Ella, quien vive en un apartaestudio de un edificio en Palacé con Perú, junto a varios miembros de su familia, debe pasar en él la mayor parte de sus días; sus padres no la dejan hacer amistades o recorrer sola el sector, temerosos de los peligros y de que algo pueda pasarle.
La adolescencia, una etapa que debería representar la libertad y las risas con los amigos, se convierte en un tiempo muerto para estos jóvenes, quienes deben pausar sus vidas para enfrentarse a una realidad que los supera.
El futuro incierto de una generación
El Estado ha tratado de mitigar el impacto negativo de la migración en los menores, abriendo su oferta a todos aquellos que deseen estudiar, independientemente de su estado migratorio. No obstante, se presentan aún retos importantes relacionados con el apoyo para incrementar la capacidad de adherencia de estudiantes al sistema educativo.
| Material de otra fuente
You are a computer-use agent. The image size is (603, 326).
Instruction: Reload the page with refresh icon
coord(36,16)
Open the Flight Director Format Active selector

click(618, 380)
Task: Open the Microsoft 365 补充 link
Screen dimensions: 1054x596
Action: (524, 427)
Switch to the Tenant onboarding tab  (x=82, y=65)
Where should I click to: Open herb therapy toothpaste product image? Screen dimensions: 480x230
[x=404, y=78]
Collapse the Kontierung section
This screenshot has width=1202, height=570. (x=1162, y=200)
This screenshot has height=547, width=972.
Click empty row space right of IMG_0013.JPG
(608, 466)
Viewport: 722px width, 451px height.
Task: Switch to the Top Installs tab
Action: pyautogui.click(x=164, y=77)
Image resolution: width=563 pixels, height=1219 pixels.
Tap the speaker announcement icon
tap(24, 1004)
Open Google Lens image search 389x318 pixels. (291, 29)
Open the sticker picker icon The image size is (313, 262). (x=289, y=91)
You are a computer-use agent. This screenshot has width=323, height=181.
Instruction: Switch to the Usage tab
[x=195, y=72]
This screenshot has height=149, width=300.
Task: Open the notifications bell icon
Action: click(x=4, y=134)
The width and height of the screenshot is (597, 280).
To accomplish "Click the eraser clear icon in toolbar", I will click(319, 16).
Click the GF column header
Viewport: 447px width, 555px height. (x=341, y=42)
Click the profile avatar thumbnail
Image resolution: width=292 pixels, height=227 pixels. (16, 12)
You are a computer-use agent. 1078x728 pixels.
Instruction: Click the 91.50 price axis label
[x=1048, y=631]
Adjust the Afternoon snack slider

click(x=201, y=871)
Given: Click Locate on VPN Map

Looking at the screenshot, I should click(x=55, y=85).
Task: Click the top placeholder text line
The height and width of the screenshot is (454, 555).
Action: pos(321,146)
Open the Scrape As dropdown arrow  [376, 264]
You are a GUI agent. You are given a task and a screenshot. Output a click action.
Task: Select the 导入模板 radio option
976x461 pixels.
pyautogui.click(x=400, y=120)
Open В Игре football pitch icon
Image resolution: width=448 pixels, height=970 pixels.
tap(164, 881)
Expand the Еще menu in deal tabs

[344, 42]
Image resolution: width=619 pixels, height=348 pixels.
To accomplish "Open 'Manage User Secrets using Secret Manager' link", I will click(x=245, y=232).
Aunque para octubre del 2020, en Medellín había 21.963 niños, niñas, adolescentes y mayores de edad de nacionalidad venezolana matriculados en instituciones educativas de la ciudad, 1.563 de ellos en La Candelaria, se espera un crecimiento significativo en los números de deserción a raíz de la pandemia.
Yonaikis, una joven que habita el sector de Barbacoas junto a su madre y hermana menor, reflexionando sobre su situación concluye que, “antes de llegar acá me gustaba mucho estudiar, de hecho iba a terminar mi bachiller, estaba en noveno y en Venezuela solo se ve hasta décimo. En este momento ya no estoy estudiando, por la situación de las clases virtuales, no tenía La calle 57A, Wi-Fi, con la cuarentena se hacía complicado recargar datos, no entendía absolutamente nada y decidí dejarlo así, si yo quiero estar bien preparada para mi futuro, las clases virtuales no son indicadas ahorita”.
Parece que, mientras la migración continúe superando la capacidad de respuesta de los programas estatales, el futuro de estas generaciones en formación se mantendrá incierto.